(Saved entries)
————
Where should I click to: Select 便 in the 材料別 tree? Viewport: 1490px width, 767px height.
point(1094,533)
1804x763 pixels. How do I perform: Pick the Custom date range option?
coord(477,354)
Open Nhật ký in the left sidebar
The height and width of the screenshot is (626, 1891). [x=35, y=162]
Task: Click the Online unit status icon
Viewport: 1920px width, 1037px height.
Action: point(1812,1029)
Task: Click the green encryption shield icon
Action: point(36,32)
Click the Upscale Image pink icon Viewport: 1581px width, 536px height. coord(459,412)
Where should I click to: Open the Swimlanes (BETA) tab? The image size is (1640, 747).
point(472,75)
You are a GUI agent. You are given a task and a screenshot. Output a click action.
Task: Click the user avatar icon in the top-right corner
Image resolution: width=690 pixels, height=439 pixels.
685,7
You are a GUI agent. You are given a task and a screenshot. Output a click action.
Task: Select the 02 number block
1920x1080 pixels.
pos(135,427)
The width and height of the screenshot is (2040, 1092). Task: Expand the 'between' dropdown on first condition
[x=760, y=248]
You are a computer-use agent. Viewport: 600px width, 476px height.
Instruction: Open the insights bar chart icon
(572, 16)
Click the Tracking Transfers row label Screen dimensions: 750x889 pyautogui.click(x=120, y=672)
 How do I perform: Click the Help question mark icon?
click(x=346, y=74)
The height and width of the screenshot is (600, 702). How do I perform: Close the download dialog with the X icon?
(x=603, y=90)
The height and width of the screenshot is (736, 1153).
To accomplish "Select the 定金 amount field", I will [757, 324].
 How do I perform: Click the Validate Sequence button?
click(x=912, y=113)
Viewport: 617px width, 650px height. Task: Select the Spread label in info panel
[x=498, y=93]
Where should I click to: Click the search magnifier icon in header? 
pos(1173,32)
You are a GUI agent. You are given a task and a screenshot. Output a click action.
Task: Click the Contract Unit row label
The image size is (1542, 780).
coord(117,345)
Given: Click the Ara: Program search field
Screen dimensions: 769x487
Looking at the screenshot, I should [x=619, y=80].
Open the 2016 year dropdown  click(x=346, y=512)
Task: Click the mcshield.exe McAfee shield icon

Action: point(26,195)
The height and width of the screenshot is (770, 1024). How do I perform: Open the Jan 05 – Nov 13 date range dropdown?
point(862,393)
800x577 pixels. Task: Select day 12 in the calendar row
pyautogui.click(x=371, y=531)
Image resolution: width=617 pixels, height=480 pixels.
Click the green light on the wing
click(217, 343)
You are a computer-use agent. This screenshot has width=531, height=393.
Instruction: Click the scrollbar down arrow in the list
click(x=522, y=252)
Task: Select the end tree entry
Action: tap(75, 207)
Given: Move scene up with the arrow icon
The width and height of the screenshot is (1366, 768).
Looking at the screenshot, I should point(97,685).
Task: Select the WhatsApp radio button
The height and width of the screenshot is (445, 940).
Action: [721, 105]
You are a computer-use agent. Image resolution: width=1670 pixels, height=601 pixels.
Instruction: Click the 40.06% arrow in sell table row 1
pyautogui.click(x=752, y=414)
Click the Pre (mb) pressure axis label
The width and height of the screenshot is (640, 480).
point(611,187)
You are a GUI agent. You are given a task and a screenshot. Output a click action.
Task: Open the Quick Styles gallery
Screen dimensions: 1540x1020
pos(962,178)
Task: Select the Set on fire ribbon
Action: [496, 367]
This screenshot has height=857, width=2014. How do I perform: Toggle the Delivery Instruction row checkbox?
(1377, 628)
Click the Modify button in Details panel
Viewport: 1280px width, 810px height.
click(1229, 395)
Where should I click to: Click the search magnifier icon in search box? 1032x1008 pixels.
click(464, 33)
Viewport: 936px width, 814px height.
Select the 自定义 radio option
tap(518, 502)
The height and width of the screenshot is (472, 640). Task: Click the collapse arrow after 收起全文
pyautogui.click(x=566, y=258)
————
### TASK ITEM
Take the entries above and transcribe them exactly.

### EXERCISE SOLUTION
Where should I click to: Select 便 in the 材料別 tree? Viewport: 1490px width, 767px height.
point(1094,533)
1804x763 pixels. How do I perform: Pick the Custom date range option?
coord(477,354)
Open Nhật ký in the left sidebar
The height and width of the screenshot is (626, 1891). [x=35, y=162]
Task: Click the Online unit status icon
Viewport: 1920px width, 1037px height.
Action: point(1812,1029)
Task: Click the green encryption shield icon
Action: point(36,32)
Click the Upscale Image pink icon Viewport: 1581px width, 536px height. coord(459,412)
Where should I click to: Open the Swimlanes (BETA) tab? The image size is (1640, 747).
point(472,75)
You are a GUI agent. You are given a task and a screenshot. Output a click action.
Task: Click the user avatar icon in the top-right corner
Image resolution: width=690 pixels, height=439 pixels.
685,7
You are a GUI agent. You are given a task and a screenshot. Output a click action.
Task: Select the 02 number block
1920x1080 pixels.
pos(135,427)
The width and height of the screenshot is (2040, 1092). Task: Expand the 'between' dropdown on first condition
[x=760, y=248]
You are a computer-use agent. Viewport: 600px width, 476px height.
Instruction: Open the insights bar chart icon
(572, 16)
Click the Tracking Transfers row label Screen dimensions: 750x889 pyautogui.click(x=120, y=672)
 How do I perform: Click the Help question mark icon?
click(x=346, y=74)
The height and width of the screenshot is (600, 702). How do I perform: Close the download dialog with the X icon?
(x=603, y=90)
The height and width of the screenshot is (736, 1153).
To accomplish "Select the 定金 amount field", I will [757, 324].
 How do I perform: Click the Validate Sequence button?
click(x=912, y=113)
Viewport: 617px width, 650px height. Task: Select the Spread label in info panel
[x=498, y=93]
Where should I click to: Click the search magnifier icon in header? 
pos(1173,32)
You are a GUI agent. You are given a task and a screenshot. Output a click action.
Task: Click the Contract Unit row label
The image size is (1542, 780).
coord(117,345)
Given: Click the Ara: Program search field
Screen dimensions: 769x487
Looking at the screenshot, I should [x=619, y=80].
Open the 2016 year dropdown  click(x=346, y=512)
Task: Click the mcshield.exe McAfee shield icon

Action: point(26,195)
The height and width of the screenshot is (770, 1024). How do I perform: Open the Jan 05 – Nov 13 date range dropdown?
point(862,393)
800x577 pixels. Task: Select day 12 in the calendar row
pyautogui.click(x=371, y=531)
Image resolution: width=617 pixels, height=480 pixels.
Click the green light on the wing
click(217, 343)
You are a computer-use agent. This screenshot has width=531, height=393.
Instruction: Click the scrollbar down arrow in the list
click(x=522, y=252)
Task: Select the end tree entry
Action: tap(75, 207)
Given: Move scene up with the arrow icon
The width and height of the screenshot is (1366, 768).
Looking at the screenshot, I should point(97,685).
Task: Select the WhatsApp radio button
The height and width of the screenshot is (445, 940).
Action: [721, 105]
You are a computer-use agent. Image resolution: width=1670 pixels, height=601 pixels.
Instruction: Click the 40.06% arrow in sell table row 1
pyautogui.click(x=752, y=414)
Click the Pre (mb) pressure axis label
The width and height of the screenshot is (640, 480).
point(611,187)
You are a GUI agent. You are given a task and a screenshot. Output a click action.
Task: Open the Quick Styles gallery
Screen dimensions: 1540x1020
pos(962,178)
Task: Select the Set on fire ribbon
Action: [496, 367]
This screenshot has height=857, width=2014. How do I perform: Toggle the Delivery Instruction row checkbox?
(1377, 628)
Click the Modify button in Details panel
Viewport: 1280px width, 810px height.
click(1229, 395)
Where should I click to: Click the search magnifier icon in search box? 1032x1008 pixels.
click(464, 33)
Viewport: 936px width, 814px height.
Select the 自定义 radio option
tap(518, 502)
The height and width of the screenshot is (472, 640). Task: Click the collapse arrow after 收起全文
pyautogui.click(x=566, y=258)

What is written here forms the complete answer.